View Single Post
 
Old Aug 17, 2014, 10:07 PM
SnakeCharmer SnakeCharmer is offline
Grand Member
 
Member Since: May 2014
Location: United States
Posts: 906
This thing about serving his mother and obeying him ... how literal is that? Does he, perhaps, have some conservative religious or ethnic traditions that are different from your own beliefs about the roles of husbands and wives within a marriage?

It sounds as though you're arguing about hypothetical situations that could happen but are not actually happening right now. If they do happen a year or five years down the road, who knows how either of you will react? Perhaps at the moment, you're talking around the real issues.

You asked if you were over-reacting. I don't know. It seems like wasted energy (to me) to get upset about hypothetical situations that may or may not happen some time in the future because we really can't predict what we might do if our emotions are riled up, say, three years from now.

If the two of you do, indeed, come from different religious or political backgrounds, then I applaud you for trying to figure these things out before marriage. It's important to find out if there are some deal breakers for either you or him?

If my H expected or demanded that I obey him and serve him and his family because that's the wife's role, it would be a deal breaker for me. I couldn't take it. I wouldn't comply. Resentments would build on both sides because his expectations and my actions would not be in accord.

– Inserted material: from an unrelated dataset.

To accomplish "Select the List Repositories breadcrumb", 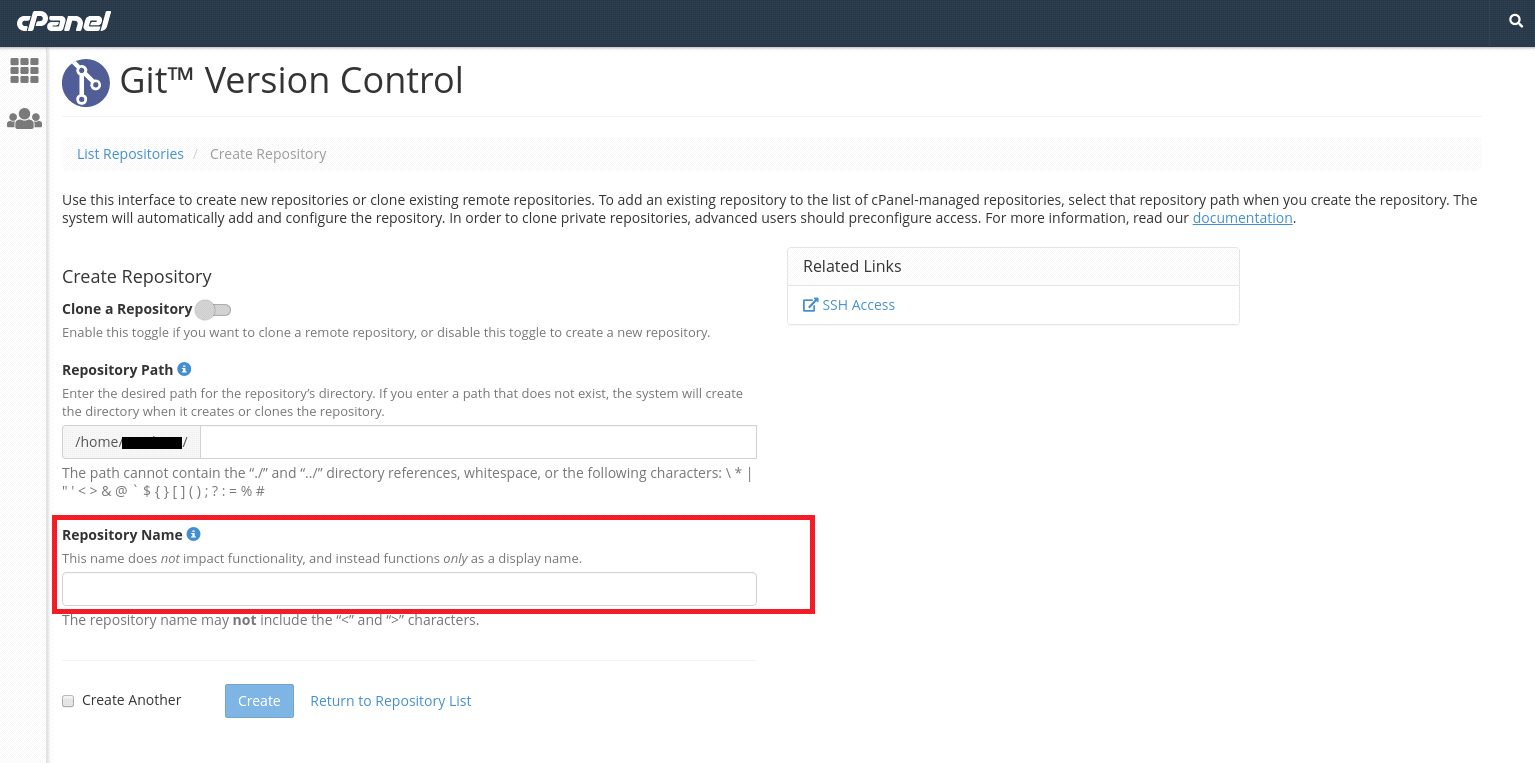I will pyautogui.click(x=130, y=153).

If he asked that we show each other respect, especially in front of other people, I would agree wholeheartedly. If he asked that I be willing to give, as well as receive, love, care, and support, I'd like that, too. We'd be agreeing to both give and receive the same things. We'd be equals.

I think that may be what your feeling upset about. Not the hypotheticals themselves, but the idea that your caring, loving, respectful, adorable boyfriend expects you to become his subservient wife and you're not liking that idea very much. Is that possible?

Keep talking. Try to not get upset about any particular hypothetical situation and talk more directly about the expectations you both have about the roles of husband and wife. If you feel really strongly about this, it's not to early to tell him that you're willing to vow to "love, honor and cherish" him, but not, "love, honor and obey." I think that's the real issue.

Best of luck to you both.

P.S. I just noticed you're from Egypt. Sorry that I didn't notice that before. The different beliefs between a traditional man and a more modern woman can create big conflict. Keep talking and perhaps you can come to compromise.

Last edited by SnakeCharmer; Aug 17, 2014 at 10:42 PM. Reason: add P.S.